- [Required work]:
Render the records starting at the line that contains "Given: Pin the Image panel with pushpin icon" and ending at the line that contains "Looking at the" as a JSON list of strings, one string per line and with blank lines omitted. Leave the pictures out of the answer.

- [Material for this task]:
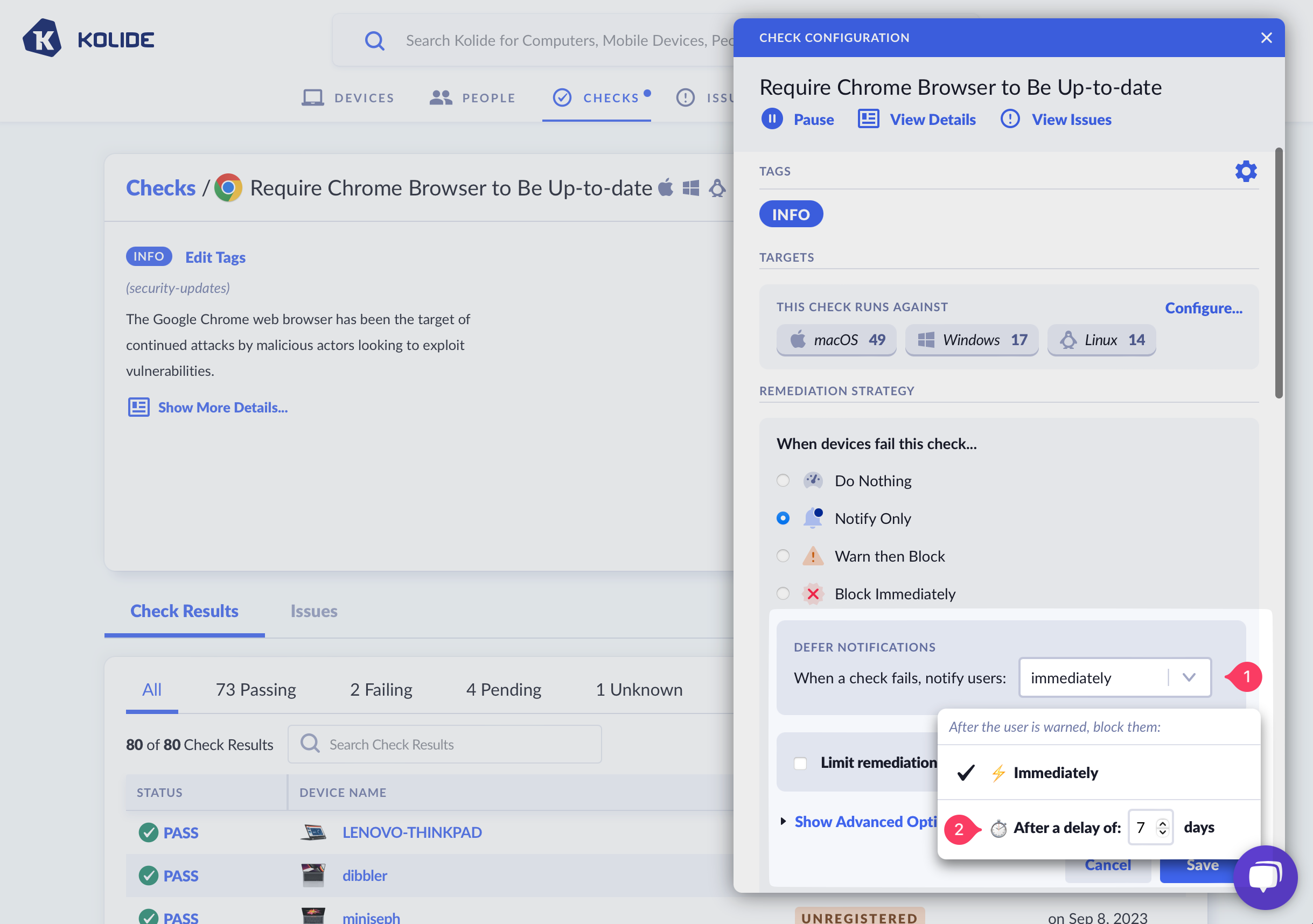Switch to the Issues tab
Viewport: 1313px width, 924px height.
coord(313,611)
* * *
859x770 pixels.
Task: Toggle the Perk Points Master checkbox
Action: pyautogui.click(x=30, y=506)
...
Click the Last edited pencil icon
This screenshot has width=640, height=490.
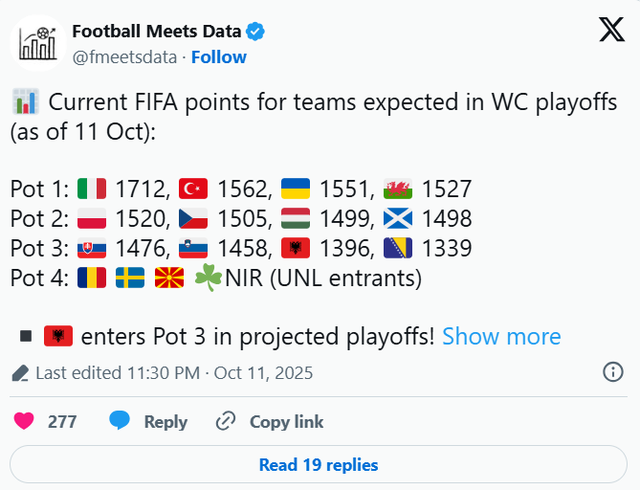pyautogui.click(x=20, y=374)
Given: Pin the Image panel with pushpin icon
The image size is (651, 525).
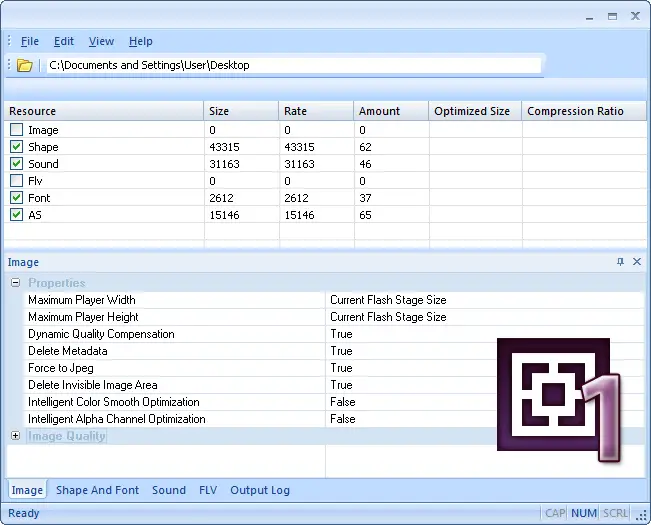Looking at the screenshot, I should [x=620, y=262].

- [Full solution]:
[
  "Given: Pin the Image panel with pushpin icon",
  "The image size is (651, 525).",
  "Looking at the screenshot, I should [x=620, y=262]."
]